I think a town car would be nice to drive around. I have a Prius and it sucks to drive. Its just good on gas. I am in it to make money. But if you think you can make money driving it I think they are great cars. There is a reason towncars are so popular with livery services.


----------



## Desert Driver (Nov 9, 2014)

Tx rides said:


> Sure( but I find them just slightly uglier than the 2015 Yukons!!!) for cab service, though, probably a good choice.


We're driving cabs in an effort to make money. Why do we give half a shit what it looks like as long as it's profitable to drive it? None of us will argue the fact that the Prius is only slightly less homely than a Pontiac Aztek. But there's no arguing that they're money makers for the first dozen years of their sad lives.


----------



## Tx rides (Sep 15, 2014)

Desert Driver said:


> We're driving cabs in an effort to make money. Why do we give half a shit what it looks like as long as it's profitable to drive it? None of us will argue the fact that the Prius is only slightly less homely than a Pontiac Aztek. But there's no arguing that they're money makers for the first dozen years of their sad lives.

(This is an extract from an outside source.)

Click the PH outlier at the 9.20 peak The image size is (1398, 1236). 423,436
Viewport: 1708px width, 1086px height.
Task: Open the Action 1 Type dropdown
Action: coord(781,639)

Oh lord - now THAT was an ugly ride! lol


----------



## Desert Driver (Nov 9, 2014)

Tx rides said:


> Oh lord - now THAT was an ugly ride! lol


Walter White almost made it cool. Almost.


----------



## Older Chauffeur (Oct 16, 2014)

I've owned three Prius since the Gen II came out in late 2003. The current  Plug In just hit 30k yesterday and will be three years old on Friday. I'm mostly retired, as the low mileage indicates. I did however put 70k and 60k on my '04 and '06 respectively, when I was working more. I agree they won't win any beauty contests or automotive styling awards, but for economy of operation the Prius is the clear winner. The '04 cost me 21 cents per mile to own, including depreciation, maintenance, gas, insurance, tires- everything. I was self employed, taking the IRS standard mileage deduction. Pretty sweet, IMHO.
While the Plug In advantage of all electric mode wouldn't be of much help by itself in Uber service, the larger storage capacity of the Lithium battery increases overall mileage significantly. For example, I got 67 mpg on a R/T of 122 miles yesterday in our infamous L.A. Traffic. My usual routine lets me run on the battery for weeks sometimes without the engine even starting, giving me overall 87 mpg. It costs me roughly 40 cents if the battery is empty, which happens maybe three times a week. But most of the time it is much less, as the donut shop where we old farts gather every morning for coffee is only 3.5 miles round trip.
I drove each of the first two Prius on somewhat long trips, Las Vegas, N. Calif, etc a couple of times. Not the most comfortable for that purpose, but I am fortunate to have a Lexus LS 430 that I normally drive for longer trips. And if it is fun driving I'm looking for, I have a '91 Miata.
Different strokes..........


----------



## BlkGeep (Dec 7, 2014)

Uh....This thread was about towncars.



Really I don't think Prius are in the same price range on the used market, max on a towncar is about five thousand.


----------



## Older Chauffeur (Oct 16, 2014)

Until you brought Prius up in your post #8 and continued that discussion in your post #10. 
You flamed on the Prius, and I felt a duty to defend......


----------